Passage to read:

☆ ☆ ☆

Photo by Unsplash, Alex Shute

The recent meeting of the “new Council-Elect” reminded me of a line that I heard from the actor who plays Jesus in the “The Chosen” video series. He says to townspeople who witness one of his miracles, “Get used to different.”   

But there’s also an old saying that goes: “No one likes change, except a baby with a wet diaper.” The restructuring and revitalizing experience was working even before we made the decision to engage a more determined process in 2018.  We were and are learning to walk together in trust.   

Ignatius Brady was a friar from our province who lived with us novices during the novitiate of 1980-81. I remember him praying as an elderly man during evening prayer that we friars might be semper novus (always new). As young friar, I wondered why or how an elder would pray this way. I learned that Ignatius had struggled to stay fresh all his life, always new, and had continued to have some challenging ideas about how to live our Franciscan life. Here, towards the end of his life, he was continuing to pray that he and us would be always new.   

Francis himself was about this constant conversion, this releasing of what we might call the false self that holds us in bondage. The false self could be understood as a general over identification with the way things are, or our self-understanding, or our jobs and titles, unconscious racial privilege, or our enneagram number, to name a few. This past week I’ve been encouraged by God to understand myself in a new way as a friar of the Province of Our Lady of Guadalupe.

☆ ☆ ☆

Item location entries:
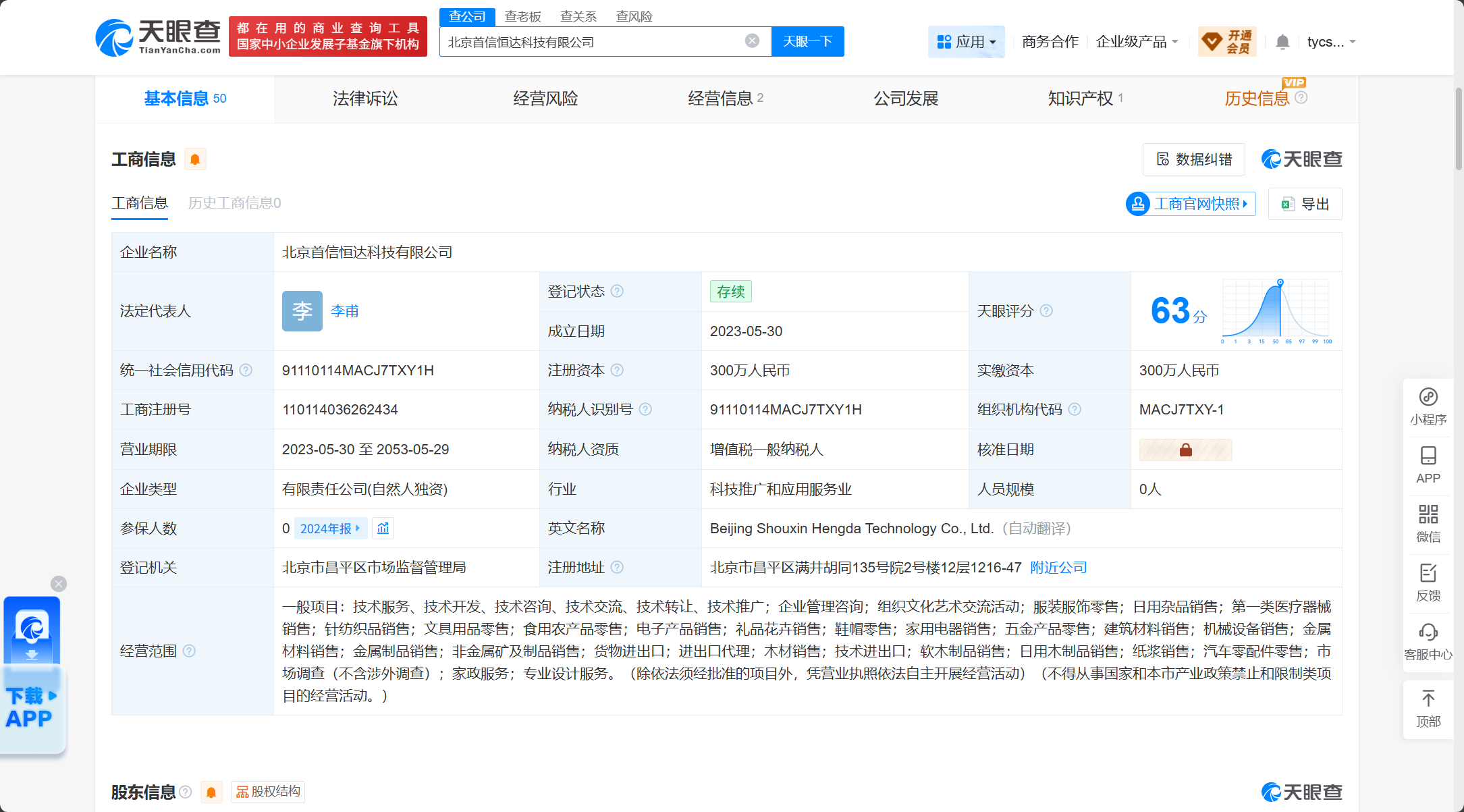Image resolution: width=1464 pixels, height=812 pixels.
Task: Open the 小程序 mini-program sidebar icon
Action: [1428, 406]
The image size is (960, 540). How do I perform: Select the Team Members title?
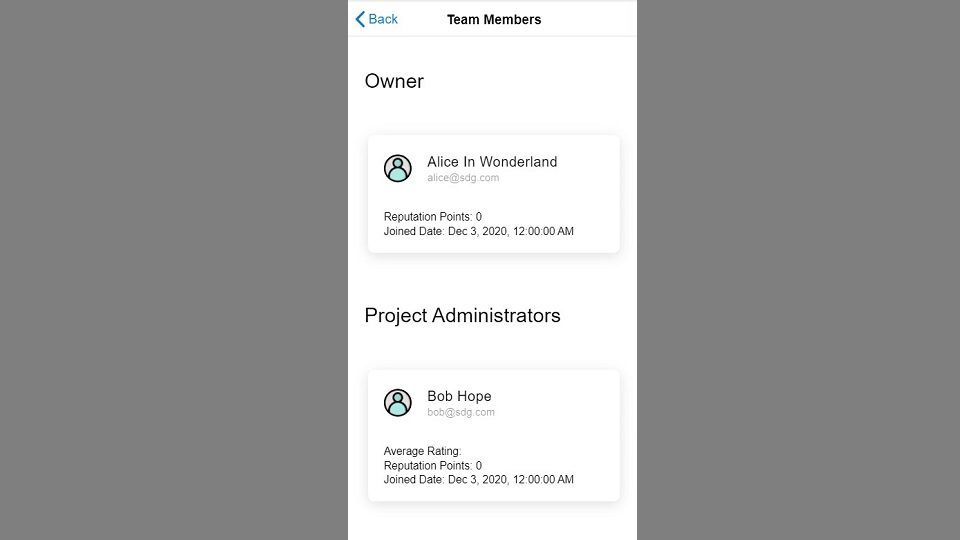tap(494, 20)
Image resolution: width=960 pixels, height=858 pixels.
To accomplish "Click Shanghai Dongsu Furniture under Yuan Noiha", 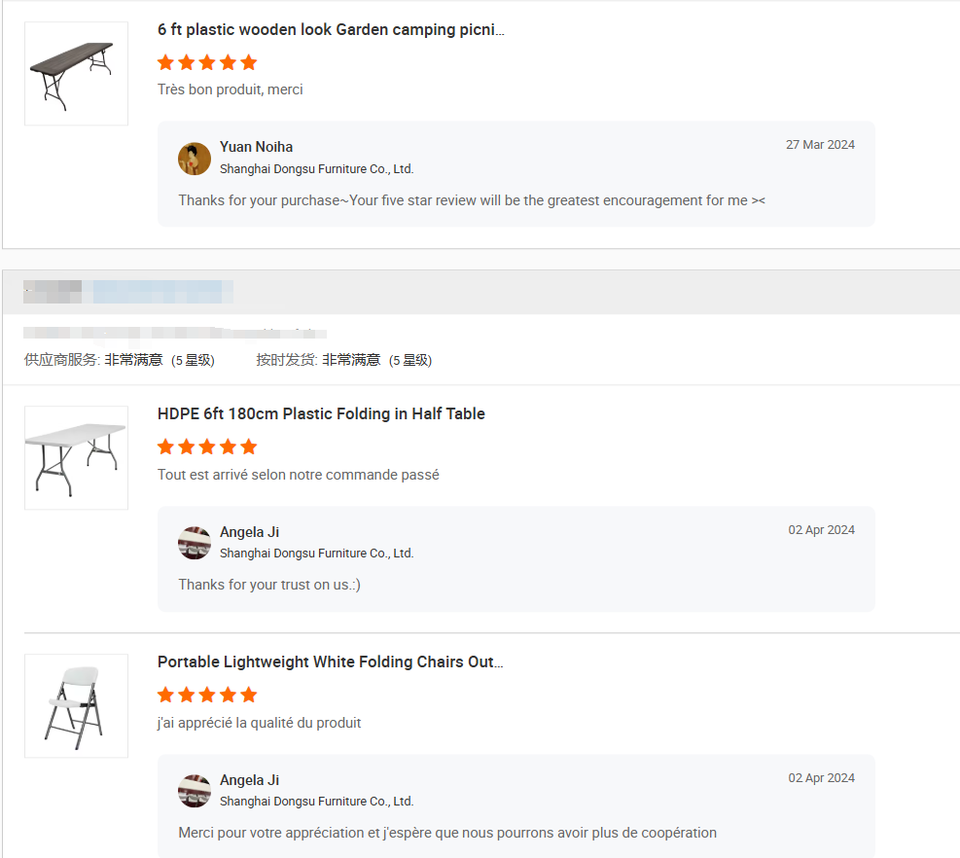I will pos(316,169).
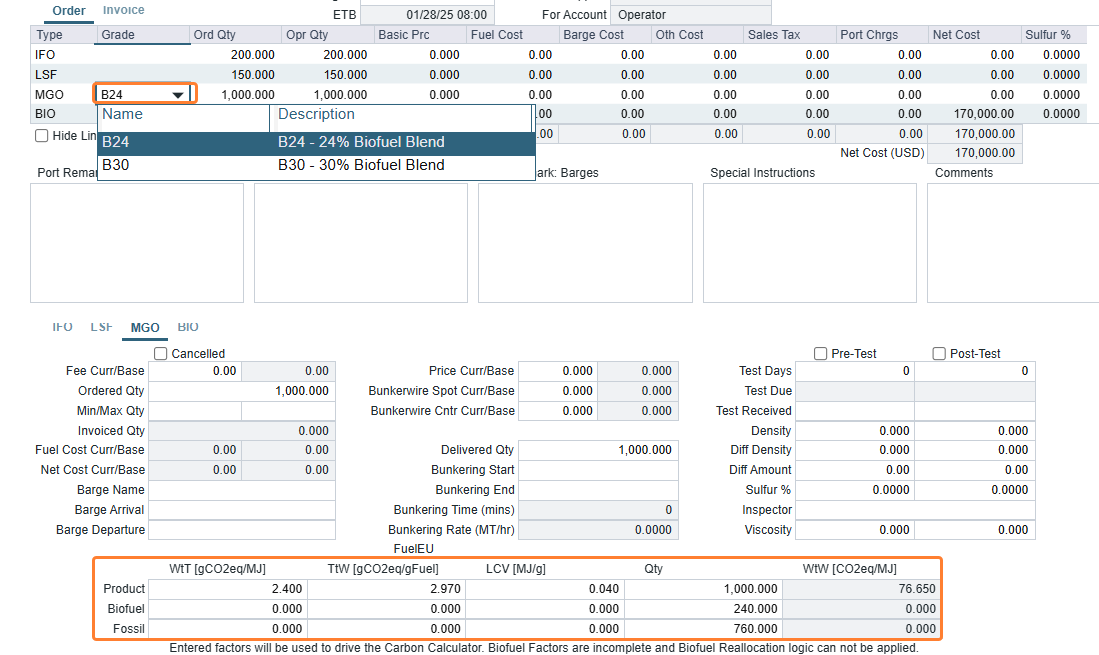This screenshot has height=655, width=1099.
Task: Click the Special Instructions text box
Action: [809, 242]
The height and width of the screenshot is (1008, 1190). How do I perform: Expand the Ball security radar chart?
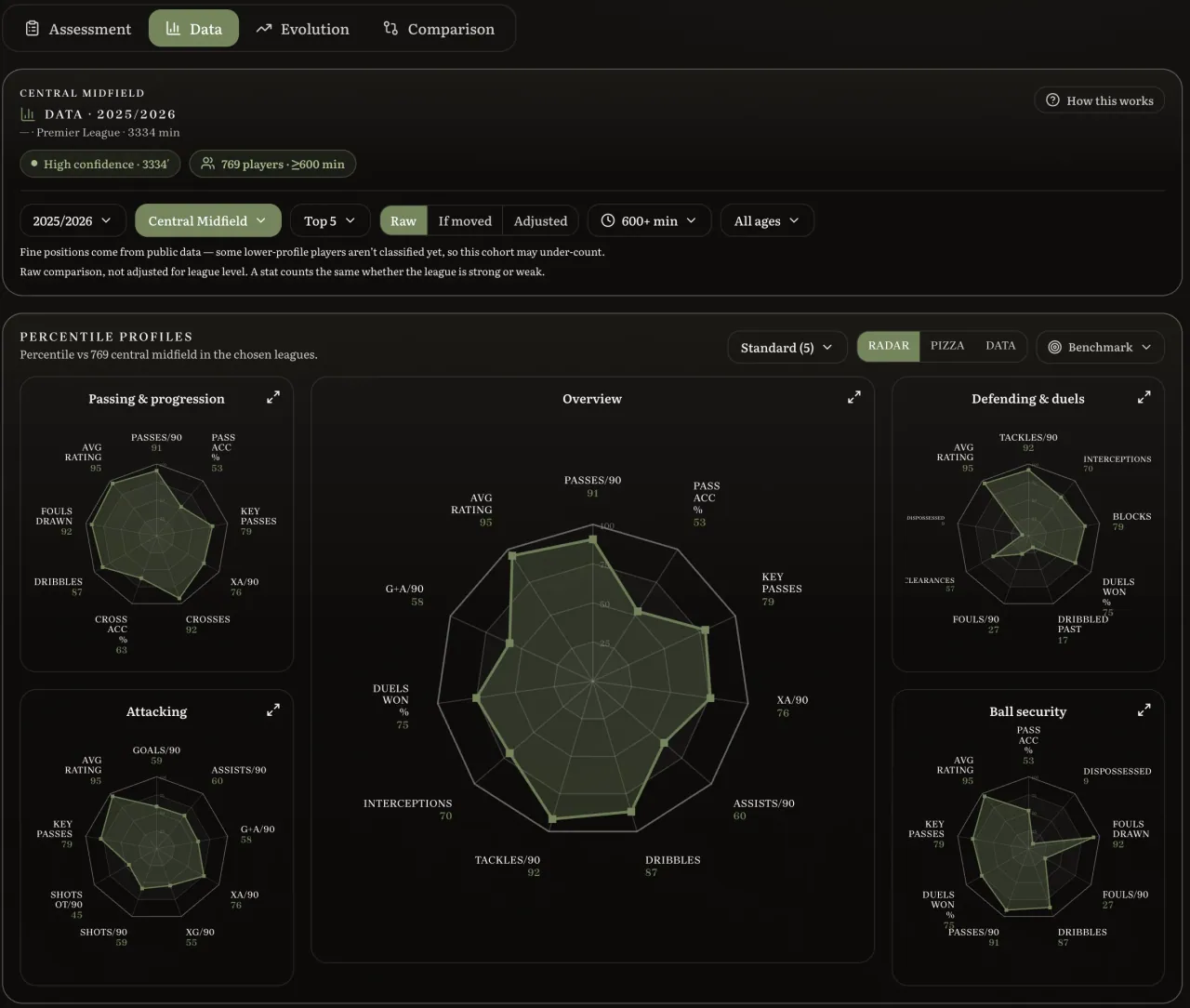point(1144,710)
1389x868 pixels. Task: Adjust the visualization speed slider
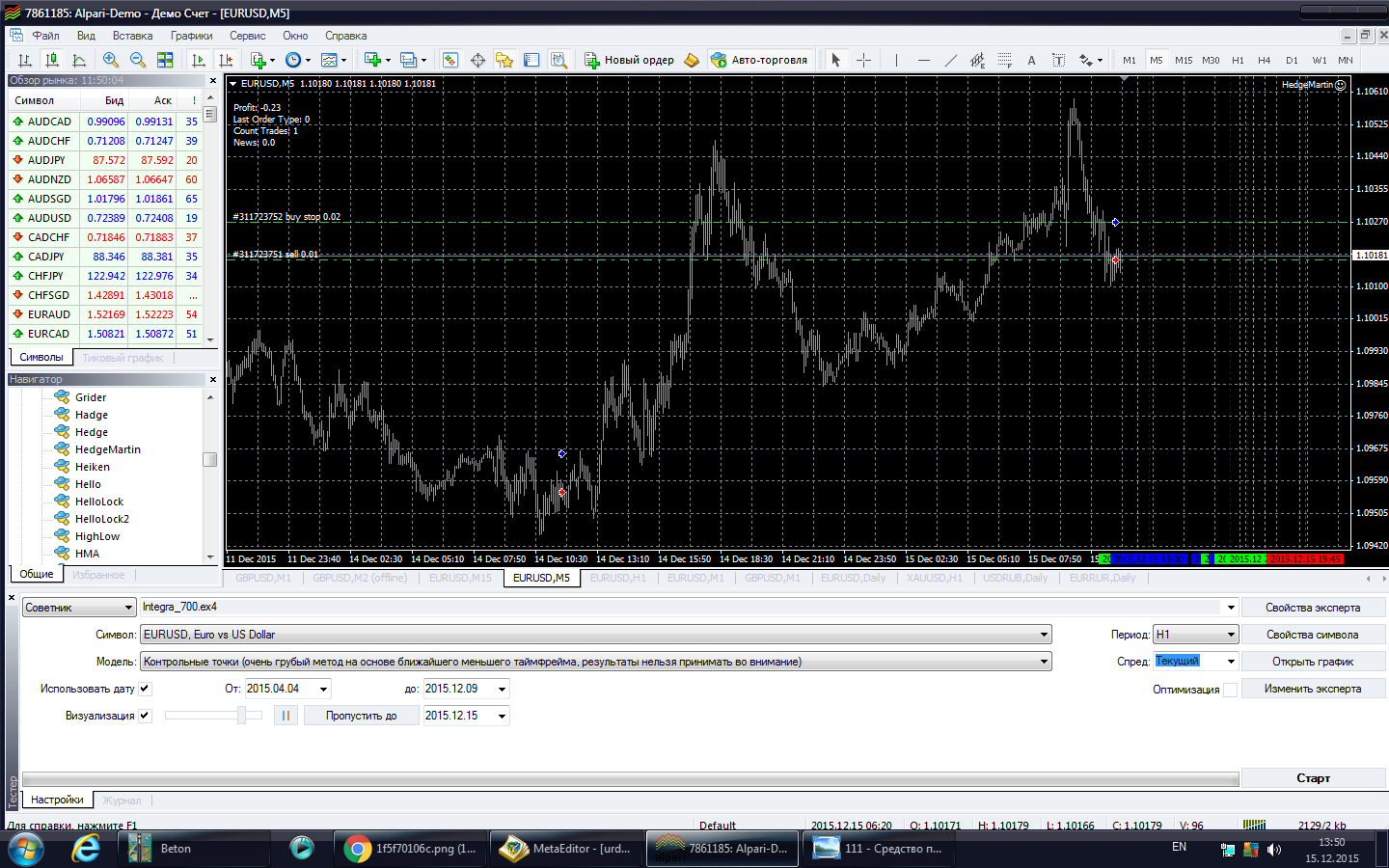pyautogui.click(x=242, y=716)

☆ ☆ ☆

What to work on:
• a. Transcribe the part of the reflection on change that starts with "The recent meeting" and goes on through "together in trust.".
• b. Answer these questions about the reflection on change.
(i) During which novitiate did Ignatius Brady live with the novices?
(ii) In what year was the decision made to engage a more determined process?
(iii) Which province is named in the final sentence?

Task-by-task solutions:
• a.
The recent meeting of the “new Council-Elect” reminded me of a line that I heard from the actor who plays Jesus in the “The Chosen” video series. He says to townspeople who witness one of his miracles, “Get used to different.”   

But there’s also an old saying that goes: “No one likes change, except a baby with a wet diaper.” The restructuring and revitalizing experience was working even before we made the decision to engage a more determined process in 2018.  We were and are learning to walk together in trust.

• b.
(i) The novitiate of 1980-81.
(ii) 2018.
(iii) The Province of Our Lady of Guadalupe.